Defining Diversity and Inclusion - By Graciela Meibar
My definition of diversity is that it includes everyone. So to say that it is important to include everyone in the diversity discussion might seem redundant from my perspective. However, I say it because this is not a common definition for diversity. Some definitions of diversity might include minorities and women, but I find these definitions limiting. If diversity did not include everyone, how do you then go about developing strategies for the workplace where we interact with everyone who is part of the team or organization?
In April of this year, I met two dear friends and advisors on diversity and inclusion, and we were discussing the state of our work. One of them said a phrase that resonated with me. The phrase was: “Diversity is a reality; inclusion is a choice.” “That is it,” I said to them. Diversity is a reality, it is the way of life today, maybe it was always, and we just did not see it as being so, and inclusion is the choice we individually make as it relates to others. Who do we include in our circle of friends, colleagues and team members?
More and more each day we are experiencing diversity in our lives, be it in the workplace or our private families. We have the ability to connect with more people of different backgrounds each day, and with the rapid growth of connections and numerous opportunities to interact we are making choices all the time as to whom we include in our activities. That choice to include or not is up to us. And “us” can be the organization I work for, the leader of a team at work, the parent of a child who plays sports with other children at a neighborhood park, or me as the member of a group at a church or social event.

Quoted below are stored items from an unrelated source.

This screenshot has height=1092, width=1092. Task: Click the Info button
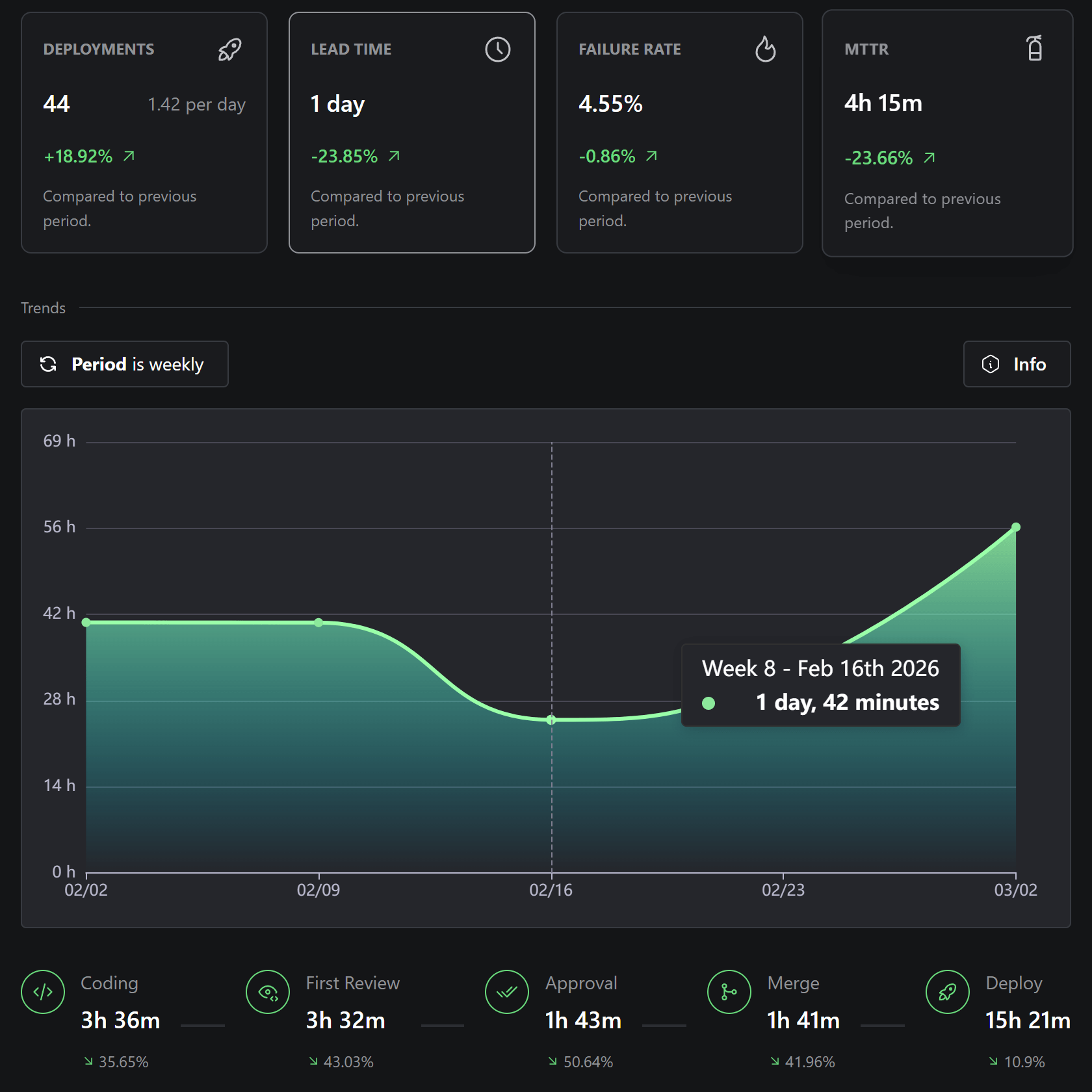[x=1017, y=364]
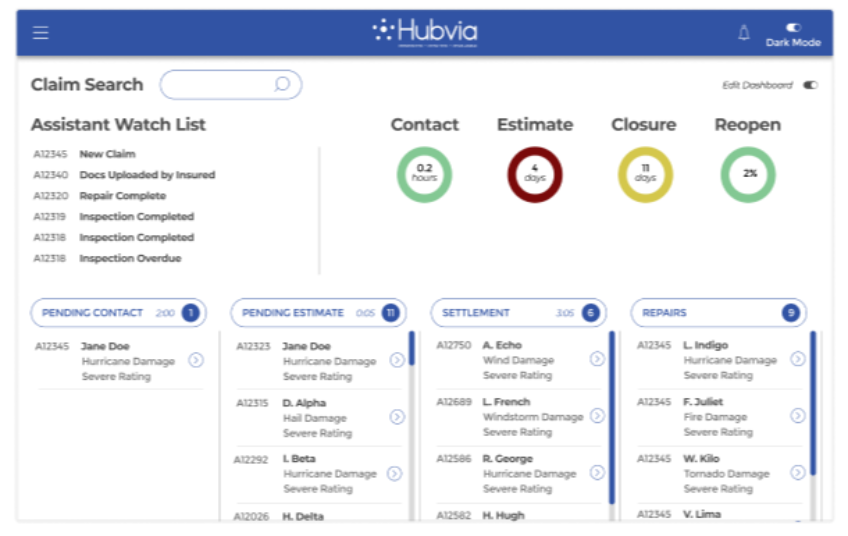Click the search magnifier icon

coord(282,85)
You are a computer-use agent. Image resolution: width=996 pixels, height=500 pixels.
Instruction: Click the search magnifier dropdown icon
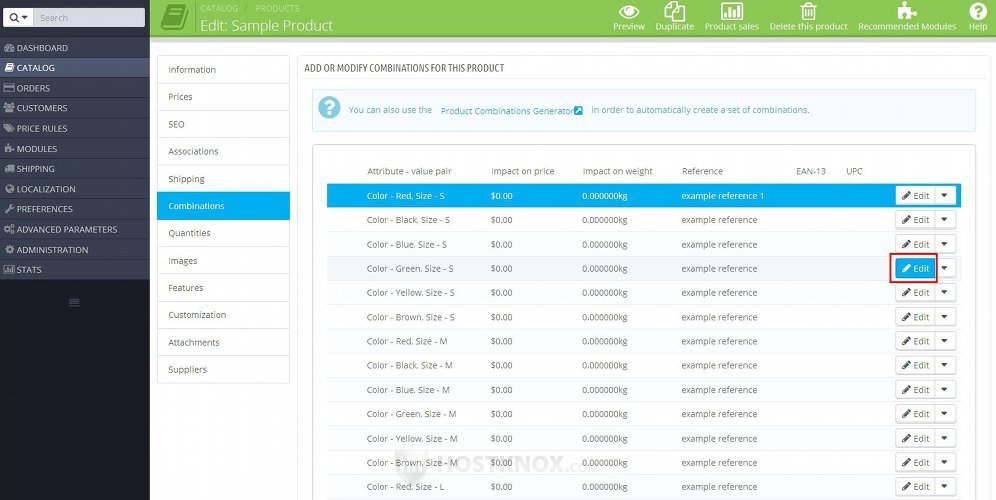click(x=19, y=18)
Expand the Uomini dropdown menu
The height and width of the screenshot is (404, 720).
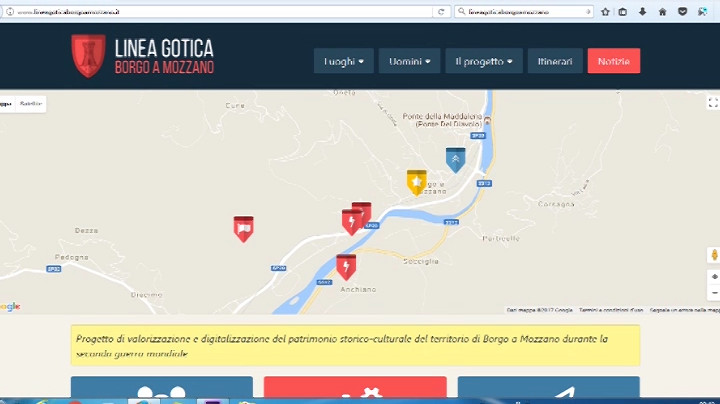(411, 61)
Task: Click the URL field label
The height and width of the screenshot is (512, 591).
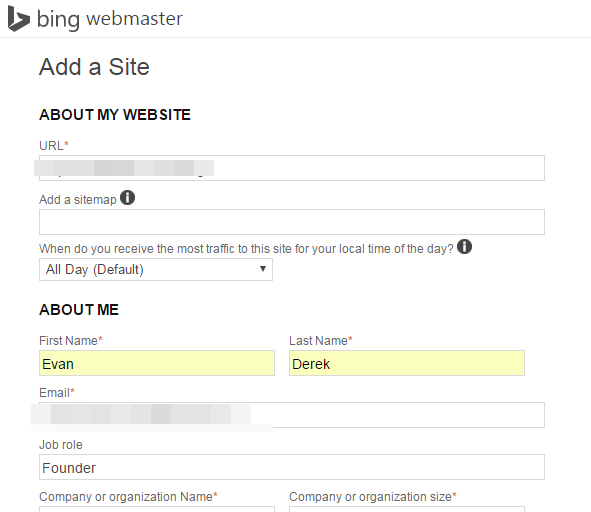Action: pos(54,146)
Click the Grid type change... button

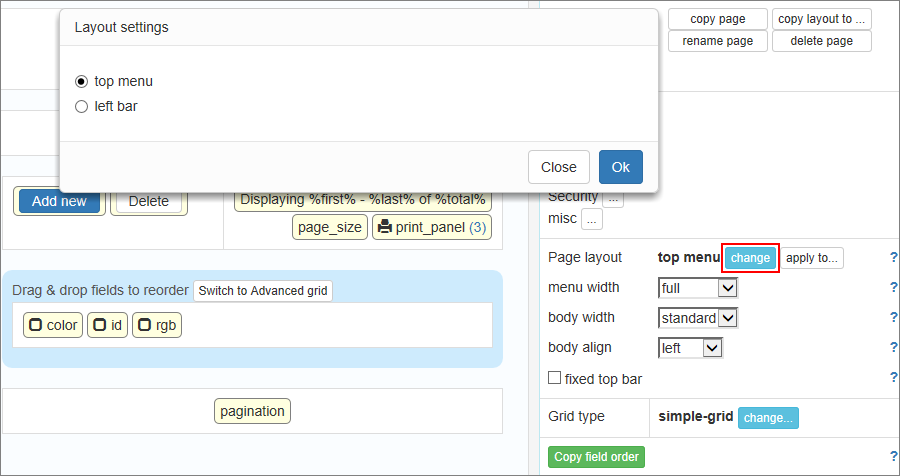768,417
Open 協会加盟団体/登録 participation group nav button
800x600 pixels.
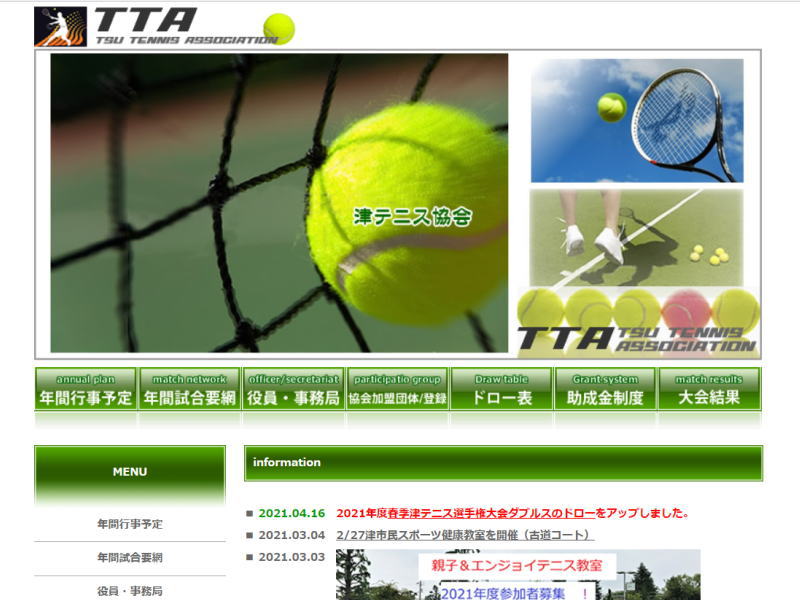click(x=397, y=389)
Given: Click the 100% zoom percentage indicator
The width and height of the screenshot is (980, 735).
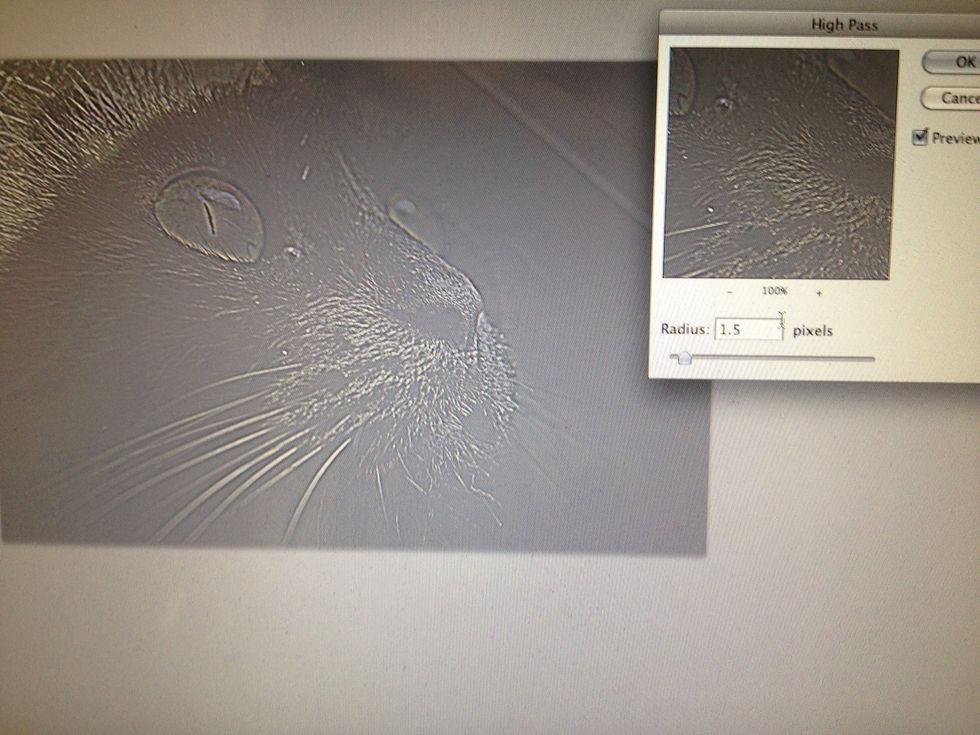Looking at the screenshot, I should [x=774, y=289].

Inclusion is a choice we make, individually or collectively, and it sets the tone for any organization. It’s how we behave towards others that is different. Do we include them in the group dialogue and discussion, or do we feel that there is no room within the group for another opinion or perspective? Inclusion is allowing for difference of opinions and perspectives to exist within a group and still be able to work well together; it is the understanding that people have different needs and perspectives and accepting that your point of view is only one of many.
I work for a multinational corporation with offices in over 45 countries all around the world, and we are constantly interacting with folks in different countries who perform different job functions. We have to interact with others all over the world to do our jobs effectively and efficiently. How well we do our jobs and achieve our objectives depends on how we include others in the process and how others include me. I remember times when I did not feel included in the team and those where not the times where I felt the most engaged in the process. When you don’t feel that you are part of a team, or you don’t feel engaged by others, there is a feeling of being an outsider and that leads to a possible reluctance of giving your best effort.
As someone who learned English as a second language at the age of 12, I still speak with a Spanish\Cuban accent – an accent that is there and that is a part of me. Some have said I could have worked harder to get rid of it, however, it is there and it has lead to some people making judgments about me. I have had experiences when people make fun of me because I might mispronounce or incorrectly say a phrase in English. And while I take the responsibility to speak correctly in English seriously, I feel that for others to make fun of me when I make a mistake is not the best approach. I don’t mind being corrected; I actually appreciated it. It is when people purposely make fun of me due to my accent that I feel embarrassed and like an outsider. I have learned to deal with it, but it is still quite uncomfortable. So if I feel this way just because of an accent, imagine what others feel for showing more pronounced differences. What most people don’t see is that behind my accent is also the ability to speak another language, and we need to ask ourselves what other abilities and ideas do people have that could benefit their organization.
My role as head of diversity for Mattel, Inc. is about changing the culture of the organization to facilitate and improve business goals and/or organizational objectives through the process of inclusion for all at the company, regardless of race, ethnicity, gender, sexual orientation, age, educational background, religion, physical ability and management level, to name just a few. Diversity is everyone; inclusion is ensuring everyone works together to achieve common goals and objectives.
Graciela G. Meibar is Vice President of global sales training and global diversity for Mattel, Inc. and is a member of the INSIGHT Into Diversity Editorial Board.